I'm constantly perplexed by the sensational headlines claiming this or that breach resulted in millions of credit cards being stolen. After all, cyber criminals can access your financial information, including your credit card data, almost at will.
As a matter of fact, I'm almost happy when my credit card gets caught up in a large, publicly known data breach. That means I'll get free credit monitoring for one or more years and my credit card, which has more than likely been compromised several times since it was issued, will be replaced with a new one and will be a bit more secure -- until the next breach.
Each year, tens to hundreds of millions of private records are compromised. You can see for yourself what's publicly known. That same source, Privacy Rights Clearinghouse, claims that 863 million records have been breached since 2005.
As high as the credit card abuse rates may seem, not everyone is a victim every year.

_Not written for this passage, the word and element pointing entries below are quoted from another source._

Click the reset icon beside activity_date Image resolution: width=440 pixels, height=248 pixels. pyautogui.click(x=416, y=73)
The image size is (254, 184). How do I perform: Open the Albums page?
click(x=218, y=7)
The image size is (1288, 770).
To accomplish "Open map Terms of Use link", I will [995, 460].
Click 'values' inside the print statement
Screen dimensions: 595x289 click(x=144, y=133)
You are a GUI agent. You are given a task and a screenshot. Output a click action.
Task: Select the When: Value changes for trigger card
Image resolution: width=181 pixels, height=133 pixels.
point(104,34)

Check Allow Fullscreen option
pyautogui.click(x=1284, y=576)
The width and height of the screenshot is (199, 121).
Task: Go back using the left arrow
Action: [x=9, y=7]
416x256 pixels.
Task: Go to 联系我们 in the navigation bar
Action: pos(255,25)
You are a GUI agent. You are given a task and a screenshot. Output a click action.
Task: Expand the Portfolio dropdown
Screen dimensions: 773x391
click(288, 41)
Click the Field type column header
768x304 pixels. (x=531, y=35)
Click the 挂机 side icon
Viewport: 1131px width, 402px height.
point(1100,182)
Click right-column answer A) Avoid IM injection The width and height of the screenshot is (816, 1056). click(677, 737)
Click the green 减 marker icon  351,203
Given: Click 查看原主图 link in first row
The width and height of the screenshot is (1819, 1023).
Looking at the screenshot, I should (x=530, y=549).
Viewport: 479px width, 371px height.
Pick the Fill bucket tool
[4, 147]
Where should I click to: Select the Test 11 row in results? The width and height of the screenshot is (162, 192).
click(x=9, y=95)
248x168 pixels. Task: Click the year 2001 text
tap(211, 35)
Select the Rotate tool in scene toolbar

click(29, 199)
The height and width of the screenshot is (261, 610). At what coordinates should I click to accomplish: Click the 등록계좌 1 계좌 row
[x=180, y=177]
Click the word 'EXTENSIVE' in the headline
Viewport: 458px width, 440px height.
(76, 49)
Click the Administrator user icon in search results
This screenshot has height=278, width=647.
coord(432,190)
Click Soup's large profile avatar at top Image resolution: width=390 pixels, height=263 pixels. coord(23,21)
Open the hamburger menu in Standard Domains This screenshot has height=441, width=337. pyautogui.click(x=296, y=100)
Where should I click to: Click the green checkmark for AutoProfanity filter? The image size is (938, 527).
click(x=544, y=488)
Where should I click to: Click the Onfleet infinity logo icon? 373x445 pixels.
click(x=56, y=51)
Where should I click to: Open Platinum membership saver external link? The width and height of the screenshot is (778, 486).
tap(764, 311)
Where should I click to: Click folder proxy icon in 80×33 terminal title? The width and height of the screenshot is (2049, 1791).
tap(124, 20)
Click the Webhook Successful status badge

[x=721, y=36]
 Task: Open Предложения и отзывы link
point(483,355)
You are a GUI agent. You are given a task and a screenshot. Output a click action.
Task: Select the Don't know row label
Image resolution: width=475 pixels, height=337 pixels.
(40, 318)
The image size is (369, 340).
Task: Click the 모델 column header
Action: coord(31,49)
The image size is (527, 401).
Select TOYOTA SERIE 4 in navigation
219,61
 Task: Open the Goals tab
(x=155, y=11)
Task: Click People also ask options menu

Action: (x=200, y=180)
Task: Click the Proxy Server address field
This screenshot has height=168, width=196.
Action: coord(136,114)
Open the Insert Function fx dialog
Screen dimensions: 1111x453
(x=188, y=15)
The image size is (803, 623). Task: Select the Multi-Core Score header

Readers often ask me if what I say is true and my credit card number has probably been stolen, why hasn't it been abused? Two likely reasons:
- Your credit card issuer, or someone else in the financial transaction loop, spotted the fraudulent activity and stopped it before you were aware of it.
- The bad guys sell hundreds of millions of credit card numbers each year and yours simply didn't get sold.
Besides, they can't commit fraud against hundreds of millions of cards at once. Otherwise, someone in power would actually do something to minimize online credit card theft.
We don't spend money to kill gnats. Today's Internet thieves thrive only because they know they're merely a nuisance to the credit card issuers -- just overhead, a cost of doing business. If fraud actually caused substantial damage to credit card issuers and banks, the entire system would be transformed.